Comparado con el caos de Woodstock, el Harlem Cultural Festival fue un prodigio de organización. Hablamos, cierto, de figuras altamente profesionales, que se pasaban casi el año entero en la carretera, como B. B. King. Se contaba con una banda bien engrasada para acompañar a los cantantes que lo necesitaran. Y se acomodaron las agendas: Stevie Wonder y otros artistas de Detroit eran habituales del cercano teatro Apollo, que cada verano acogía una “fiesta Motown”. Desde San Francisco, llegaron Sly and the Family Stone en todo su apogeo, también contratados por los hippies de Woodstock.
Lo que falló fue la cobertura audiovisual.
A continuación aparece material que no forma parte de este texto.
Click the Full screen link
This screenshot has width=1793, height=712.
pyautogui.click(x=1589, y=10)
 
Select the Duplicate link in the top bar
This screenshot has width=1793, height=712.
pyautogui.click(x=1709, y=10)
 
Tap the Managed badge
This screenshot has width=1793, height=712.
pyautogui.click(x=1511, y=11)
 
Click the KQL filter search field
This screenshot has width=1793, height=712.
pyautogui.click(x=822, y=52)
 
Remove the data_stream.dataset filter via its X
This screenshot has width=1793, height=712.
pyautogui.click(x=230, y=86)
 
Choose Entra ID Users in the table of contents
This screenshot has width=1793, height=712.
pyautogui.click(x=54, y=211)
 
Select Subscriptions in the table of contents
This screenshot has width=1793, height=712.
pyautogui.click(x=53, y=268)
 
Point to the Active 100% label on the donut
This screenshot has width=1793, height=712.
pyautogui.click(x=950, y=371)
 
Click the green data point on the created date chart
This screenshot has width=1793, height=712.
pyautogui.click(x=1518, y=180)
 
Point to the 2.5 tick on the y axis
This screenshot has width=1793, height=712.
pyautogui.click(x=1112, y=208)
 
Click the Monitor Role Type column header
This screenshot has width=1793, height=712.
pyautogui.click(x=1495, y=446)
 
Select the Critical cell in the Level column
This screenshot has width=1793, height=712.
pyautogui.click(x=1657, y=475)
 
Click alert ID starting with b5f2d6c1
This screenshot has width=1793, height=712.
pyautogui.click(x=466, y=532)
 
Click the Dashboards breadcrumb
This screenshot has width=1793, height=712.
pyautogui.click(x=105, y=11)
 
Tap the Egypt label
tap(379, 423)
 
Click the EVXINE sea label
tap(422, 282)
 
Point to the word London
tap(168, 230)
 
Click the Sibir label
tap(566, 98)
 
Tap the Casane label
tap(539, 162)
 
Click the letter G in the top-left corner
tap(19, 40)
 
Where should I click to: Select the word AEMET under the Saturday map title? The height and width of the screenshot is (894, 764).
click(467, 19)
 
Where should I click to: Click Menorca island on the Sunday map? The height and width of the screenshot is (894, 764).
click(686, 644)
Hal Tulchin, productor de TV, desplazó a su modesto equipo a grabar lo que allí ocurriera cada domingo. Sin recursos financieros, no consiguió que los artistas cedieran los derechos de emisión de sus conciertos. La esperanza de que alguna cadena de televisión nacional comprara la idea se desvaneció cuando los ejecutivos vieron, por ejemplo, a una furiosa Nina Simone prácticamente incitando a los habitantes de Harlem a alzarse en armas.
Durante medio siglo, las cintas del Harlem Cultural Festival estuvieron almacenadas, enterradas por la pesadilla que suponía resolver las licencias. Se filtraron algunos fragmentos, disponibles en baja calidad en YouTube; el show de Sly Stone se editó en DVD, de forma pirata. Solo tras la muerte de Tulchin, en 2017, se logró adquirir aquel legado de unas 50 horas de filmaciones, que corrían el peligro real de terminar en un basurero.
Cuando Questlove fue tentado con el proyecto, inmediatamente pensó en seleccionar lo más interesante; como Amazing Grace, el recital góspel de Aretha Franklin que rodó Sydney Pollack, quedaría como un documento de su tiempo. Había suficientes maestros de la percusión ―Max Roach, Ray Barretto, Mongo Santamaría― para satisfacer su curiosidad personal; de hecho, la película comienza con un asombroso solo de batería a cargo de Stevie Wonder. Pero Questlove también detectó rabia, tanto en las interpretaciones ―mención especial para el guitarrista Sonny Sharrock― como en las reacciones de los espectadores: un año después del asesinato de Martin Luther King, en Harlem no se detectaba entusiasmo por el alunizaje del Apolo 11, que coincidió precisamente con el concierto de estrellas de Motown.
Para explicar esos matices, Questlove ha optado por contextualizar el Harlem Cultural Festival con entrevistas y material extra. El documental lleva un subtítulo: “O cuando la revolución no podía ser televisada”, en referencia a “The Revolution Will Not Be Televised”, la famosa filípica de 1970 del poeta Gil Scott-Heron. Disculpen el chiste: ahora sabemos que la revolución puede incluso ser comercializada por Disney.